Ok, back to last week. It was determined that instead of simply replacing the battery perhaps an entirely new device was needed. So we waited. This was Thursday. On Sunday, we were told maybe he could get the new device on Tuesday. Then we found out that the surgeon was out of town. Ok, call another. No, he’s out of town too. And then there was radio silence from everyone until Wednesday morning when a nurse came in and told us that the transfer to another hospital was in process, as though we were already aware. I told her she had the wrong room. Within half an hour, we were finally told a little of what was going on. The surgeon who was supposed to change the battery, then implant a new device, had been faxed my dad’s most recent EKGs. She nixed the new pacer and said he would need an LVAD–a left ventricular assistive device. Oh, we said. That’s why the transfer. Ok, we said. That’s all we knew. We didn’t even know when the transfer would happen, so in the event of a middle of the night trip, my mom and I spent the night in my dad’s room.
(We ordered a cot. We were told none were available. There was an empty bed in the room but we were told in no uncertain terms that we were NOT to get in it. We gazed longingly at it all night. My mom likened it to holding a large glass of water just out of the reach of a parched man.)
Yesterday afternoon an ambulance drove my dad across town to the hospital at the university (for those of you not from Arizona, you’ve probably seen this hospital on the news; it’s the one Gabby Giffords was taken to when she was shot).

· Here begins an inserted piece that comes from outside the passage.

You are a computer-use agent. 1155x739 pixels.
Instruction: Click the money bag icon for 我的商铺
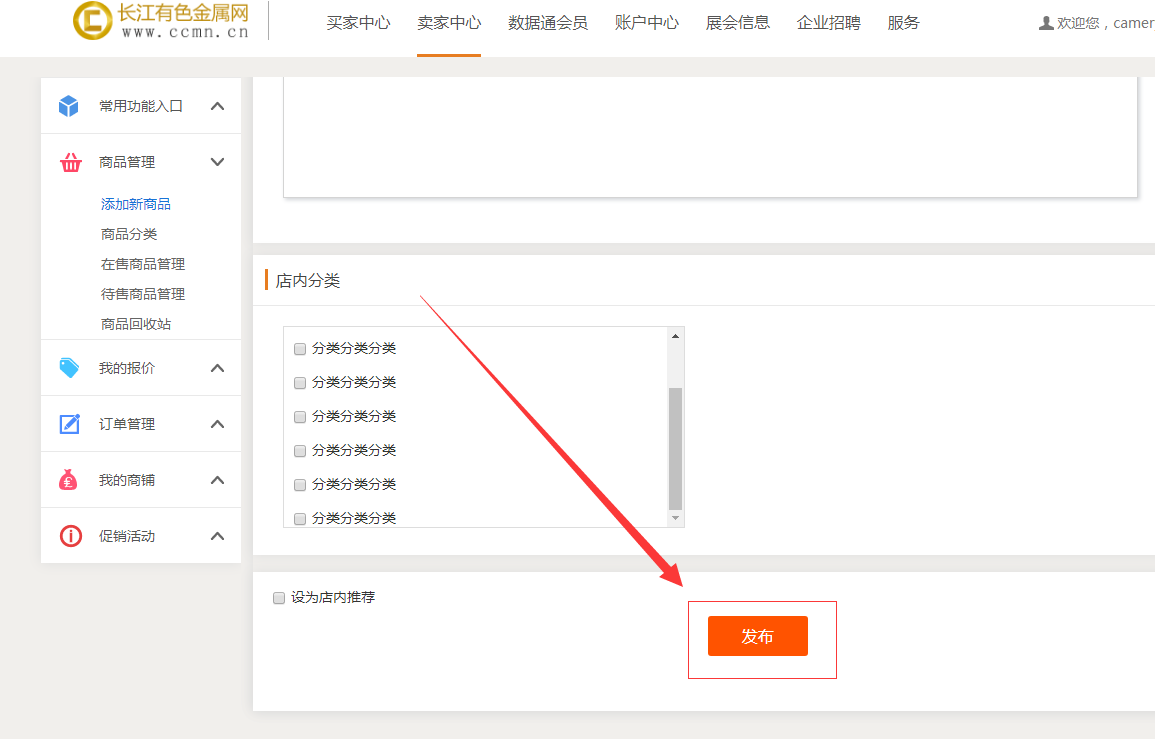point(68,480)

And he was back in ICU. The first thing my mom and I noticed was the recliner AND pull out bed. We were working on about 3 hours of sleep, with our longest stretch being 90 minutes, and we’d already been up about 12 hours. While the nurse drew some blood from my dad’s picc line, we asked when we might see Dr. I., the surgeon who had recommended the LVAD (and who was going to implant a new device originally). The nurse asked why we were asking, and we said, “Well, because she’ll put in the LVAD?” “Oh, no. She doesn’t do those.” (We suspected as much but, you know, no one told us otherwise.) “Dr. S. will do the surgery.”
So we waited for Dr. S., who, as it turns out, is MAYBE five years old than me and has way better hair. She was fantastic. She asked my dad to tell her his whole story and she listened thoughtfully the whole time. She explained that his situation–heart disease that starts at a young age–has taken a typical path. Then she explained his options. Continued medical therapy, transplant, or LVAD. She warned that the requirements for both the transplant and the LVAD are very strict (the transplant more than the LVAD). She also said she strove for maintaining QUALITY of life, not quantity. The battery of tests for evaluation would begin first thing in the morning.
And so my mom and I went home, bleary-eyed and dreaming of a pillow and soft surface on which to lie. We slept the sleep of the drugged and severely sleep-deprived. This morning, we felt normal.
(Honestly, we’ve forgotten what real normal feels like.)
That brings us to today. The evaluations have included enough blood drawn to dessicate a small cow, an echocardiogram (that the tech let us watch and explained it all as he went along –the benefit of being in a teaching hospital), and a two and a half hour stay in the catheter lab, where they did an angiogram to investigate flow and blocks, and to insert a Swan line.
And here we are.
When will we know what will happen? We don’t know. We may not know for days or even weeks.
So we wait. And watch. And hope. Mostly hope.